[Stored records]
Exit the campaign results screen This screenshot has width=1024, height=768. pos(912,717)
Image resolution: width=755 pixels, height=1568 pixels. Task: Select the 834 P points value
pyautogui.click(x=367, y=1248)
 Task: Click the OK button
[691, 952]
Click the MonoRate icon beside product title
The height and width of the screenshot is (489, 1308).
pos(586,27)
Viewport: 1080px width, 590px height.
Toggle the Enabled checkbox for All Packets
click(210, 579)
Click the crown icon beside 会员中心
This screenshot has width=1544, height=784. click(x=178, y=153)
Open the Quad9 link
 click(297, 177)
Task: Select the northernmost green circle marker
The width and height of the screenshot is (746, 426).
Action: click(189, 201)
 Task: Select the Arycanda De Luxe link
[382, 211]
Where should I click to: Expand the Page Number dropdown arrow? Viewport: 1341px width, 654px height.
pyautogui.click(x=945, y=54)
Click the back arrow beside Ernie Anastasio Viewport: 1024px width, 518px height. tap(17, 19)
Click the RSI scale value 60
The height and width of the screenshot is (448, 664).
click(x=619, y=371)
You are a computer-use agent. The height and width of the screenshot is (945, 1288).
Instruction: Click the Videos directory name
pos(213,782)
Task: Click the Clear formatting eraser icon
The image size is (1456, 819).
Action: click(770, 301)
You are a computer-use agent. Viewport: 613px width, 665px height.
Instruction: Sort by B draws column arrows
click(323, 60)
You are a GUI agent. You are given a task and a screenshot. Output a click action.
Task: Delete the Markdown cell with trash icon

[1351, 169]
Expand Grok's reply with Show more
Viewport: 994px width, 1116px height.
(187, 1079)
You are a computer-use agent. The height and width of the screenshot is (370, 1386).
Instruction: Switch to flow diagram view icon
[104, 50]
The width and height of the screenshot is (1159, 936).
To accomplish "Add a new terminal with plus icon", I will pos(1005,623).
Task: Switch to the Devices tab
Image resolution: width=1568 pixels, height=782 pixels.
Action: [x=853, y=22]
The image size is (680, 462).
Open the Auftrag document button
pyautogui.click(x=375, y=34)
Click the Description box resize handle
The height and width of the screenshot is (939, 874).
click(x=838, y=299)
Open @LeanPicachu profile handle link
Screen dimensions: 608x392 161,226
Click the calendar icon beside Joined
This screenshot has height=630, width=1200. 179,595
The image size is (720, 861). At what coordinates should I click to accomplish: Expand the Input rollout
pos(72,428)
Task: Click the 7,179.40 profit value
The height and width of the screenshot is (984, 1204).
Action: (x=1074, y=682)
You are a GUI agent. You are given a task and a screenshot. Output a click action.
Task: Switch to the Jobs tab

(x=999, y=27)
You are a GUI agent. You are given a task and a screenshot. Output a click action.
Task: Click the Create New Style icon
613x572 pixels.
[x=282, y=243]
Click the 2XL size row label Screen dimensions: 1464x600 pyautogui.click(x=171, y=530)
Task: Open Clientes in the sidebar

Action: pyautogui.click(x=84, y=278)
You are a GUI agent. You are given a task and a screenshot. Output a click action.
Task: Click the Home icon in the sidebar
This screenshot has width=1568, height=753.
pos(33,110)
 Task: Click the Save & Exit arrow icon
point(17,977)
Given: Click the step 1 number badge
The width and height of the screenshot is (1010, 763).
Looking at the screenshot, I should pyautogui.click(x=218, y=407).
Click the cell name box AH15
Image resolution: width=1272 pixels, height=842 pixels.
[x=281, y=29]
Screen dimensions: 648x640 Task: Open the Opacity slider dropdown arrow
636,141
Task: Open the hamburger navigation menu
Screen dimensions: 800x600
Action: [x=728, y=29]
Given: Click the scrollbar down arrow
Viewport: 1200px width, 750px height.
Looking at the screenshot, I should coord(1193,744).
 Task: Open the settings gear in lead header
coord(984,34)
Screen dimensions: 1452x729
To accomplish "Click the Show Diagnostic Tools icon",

> **INSTRUCTIONS TO FOLLOW**
Rewrite all the items above as a numbered list, dropping any blank lines.

> **SOLVED PROBLEM**
1. Exit the campaign results screen This screenshot has width=1024, height=768. pos(912,717)
2. Image resolution: width=755 pixels, height=1568 pixels. Task: Select the 834 P points value
3. pyautogui.click(x=367, y=1248)
4.  Task: Click the OK button
5. [691, 952]
6. Click the MonoRate icon beside product title
7. The height and width of the screenshot is (489, 1308).
8. pos(586,27)
9. Viewport: 1080px width, 590px height.
10. Toggle the Enabled checkbox for All Packets
11. click(210, 579)
12. Click the crown icon beside 会员中心
13. This screenshot has width=1544, height=784. click(x=178, y=153)
14. Open the Quad9 link
15.  click(297, 177)
16. Task: Select the northernmost green circle marker
17. The width and height of the screenshot is (746, 426).
18. Action: click(189, 201)
19.  Task: Select the Arycanda De Luxe link
20. [382, 211]
21. Where should I click to: Expand the Page Number dropdown arrow? Viewport: 1341px width, 654px height.
22. pyautogui.click(x=945, y=54)
23. Click the back arrow beside Ernie Anastasio Viewport: 1024px width, 518px height. tap(17, 19)
24. Click the RSI scale value 60
25. The height and width of the screenshot is (448, 664).
26. click(x=619, y=371)
27. You are a computer-use agent. The height and width of the screenshot is (945, 1288).
28. Instruction: Click the Videos directory name
29. pos(213,782)
30. Task: Click the Clear formatting eraser icon
31. The image size is (1456, 819).
32. Action: click(770, 301)
33. You are a computer-use agent. Viewport: 613px width, 665px height.
34. Instruction: Sort by B draws column arrows
35. click(323, 60)
36. You are a GUI agent. You are given a task and a screenshot. Output a click action.
37. Task: Delete the Markdown cell with trash icon
38. [1351, 169]
39. Expand Grok's reply with Show more
40. Viewport: 994px width, 1116px height.
41. (187, 1079)
42. You are a computer-use agent. The height and width of the screenshot is (370, 1386).
43. Instruction: Switch to flow diagram view icon
44. [104, 50]
45. The width and height of the screenshot is (1159, 936).
46. To accomplish "Add a new terminal with plus icon", I will pos(1005,623).
47. Task: Switch to the Devices tab
48. Image resolution: width=1568 pixels, height=782 pixels.
49. Action: [x=853, y=22]
50. The image size is (680, 462).
51. Open the Auftrag document button
52. pyautogui.click(x=375, y=34)
53. Click the Description box resize handle
54. The height and width of the screenshot is (939, 874).
55. click(x=838, y=299)
56. Open @LeanPicachu profile handle link
57. Screen dimensions: 608x392 161,226
58. Click the calendar icon beside Joined
59. This screenshot has height=630, width=1200. 179,595
60. The image size is (720, 861). At what coordinates should I click to accomplish: Expand the Input rollout
61. pos(72,428)
62. Task: Click the 7,179.40 profit value
63. The height and width of the screenshot is (984, 1204).
64. Action: (x=1074, y=682)
65. You are a GUI agent. You are given a task and a screenshot. Output a click action.
66. Task: Switch to the Jobs tab
67. (x=999, y=27)
68. You are a GUI agent. You are given a task and a screenshot. Output a click action.
69. Task: Click the Create New Style icon
70. 613x572 pixels.
71. [x=282, y=243]
72. Click the 2XL size row label Screen dimensions: 1464x600 pyautogui.click(x=171, y=530)
73. Task: Open Clientes in the sidebar
74. Action: pyautogui.click(x=84, y=278)
75. You are a GUI agent. You are given a task and a screenshot. Output a click action.
76. Task: Click the Home icon in the sidebar
77. This screenshot has width=1568, height=753.
78. pos(33,110)
79.  Task: Click the Save & Exit arrow icon
80. point(17,977)
81. Given: Click the step 1 number badge
82. The width and height of the screenshot is (1010, 763).
83. Looking at the screenshot, I should pyautogui.click(x=218, y=407).
84. Click the cell name box AH15
85. Image resolution: width=1272 pixels, height=842 pixels.
86. [x=281, y=29]
87. Screen dimensions: 648x640 Task: Open the Opacity slider dropdown arrow
88. 636,141
89. Task: Open the hamburger navigation menu
90. Screen dimensions: 800x600
91. Action: [x=728, y=29]
92. Given: Click the scrollbar down arrow
93. Viewport: 1200px width, 750px height.
94. Looking at the screenshot, I should coord(1193,744).
95.  Task: Open the settings gear in lead header
96. coord(984,34)
97. Screen dimensions: 1452x729
98. To accomplish "Click the Show Diagnostic Tools icon",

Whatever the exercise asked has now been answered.